EXERCISES TO COMPLETE:
(A) Echo the Air Force One page word for word, everything from "(updated and republished on October" down to "how are you?".
(B) List every line that the Herndon side speaks in the call transcribed on the Air Force One page.

PROVIDED TEXT:
9-11: Air Force One; Flight to Barksdale, an uncertain decision

(updated and republished on October 31, 2020 to add an important data point.) At 9:37:32, Andrews Air Force Base called the FAA Air Traffic Control System Command Center (Herndon Center) with instructions concerning the return of Air Force One to Washington D.C. Ironically, that call came at almost the exact moment that American Airlines fight 77 struck the Pentagon. Nevertheless, the call establishes the National Command Authority position at a specific moment in time. Here is the transcription and the call.

Herndon: Command Center

Andrews: (caller not clear) from Andrews Air Force Base, how are you today?

Herndon: Good, how are you?

Andrews: Ah, I need you guys to keep a good eye on Air Force One today, make sure that it gets priority, They’re probably going to take off early here, come back to Washington D.C., so is there any way you can help us out on that?

Herndon: Yep.

Andrews: They’re out of Sarasota and they’ll be coming back probably in the next hour, I believe.

Herndon: Within an hour?

Andrews: Probably in an hour, somewhere, somewhere soon.

Herndon: OK. . .I’ll take care of it.

Commission File 3012676s2, ATCSCC Position 5, Support, line4452
ATCSCC line 4452


(updated and republished on August 6, 2020, incorporating audio files from both the Northeast Air Defense Sector and the Federal Aviation Administration’s Air Traffic Control System Command Center.)

DATA BLOCK:
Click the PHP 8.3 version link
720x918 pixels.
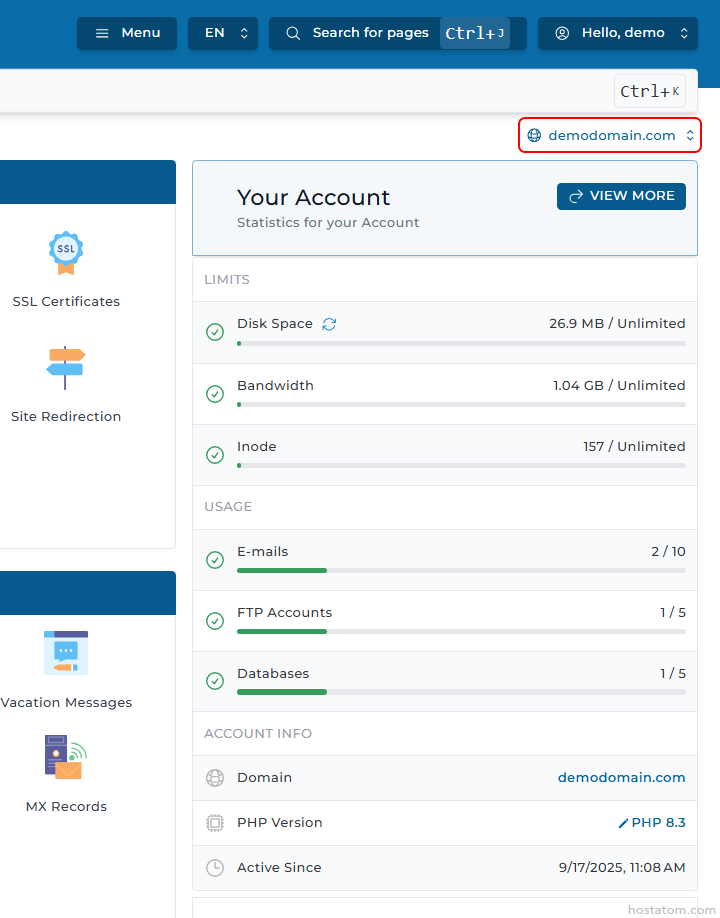(658, 823)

COMPLETED EXERCISE:
(A)
(updated and republished on October 31, 2020 to add an important data point.) At 9:37:32, Andrews Air Force Base called the FAA Air Traffic Control System Command Center (Herndon Center) with instructions concerning the return of Air Force One to Washington D.C. Ironically, that call came at almost the exact moment that American Airlines fight 77 struck the Pentagon. Nevertheless, the call establishes the National Command Authority position at a specific moment in time. Here is the transcription and the call.

Herndon: Command Center

Andrews: (caller not clear) from Andrews Air Force Base, how are you today?

Herndon: Good, how are you?

(B)
- Command Center
- Good, how are you?
- Yep.
- Within an hour?
- OK. . .I’ll take care of it.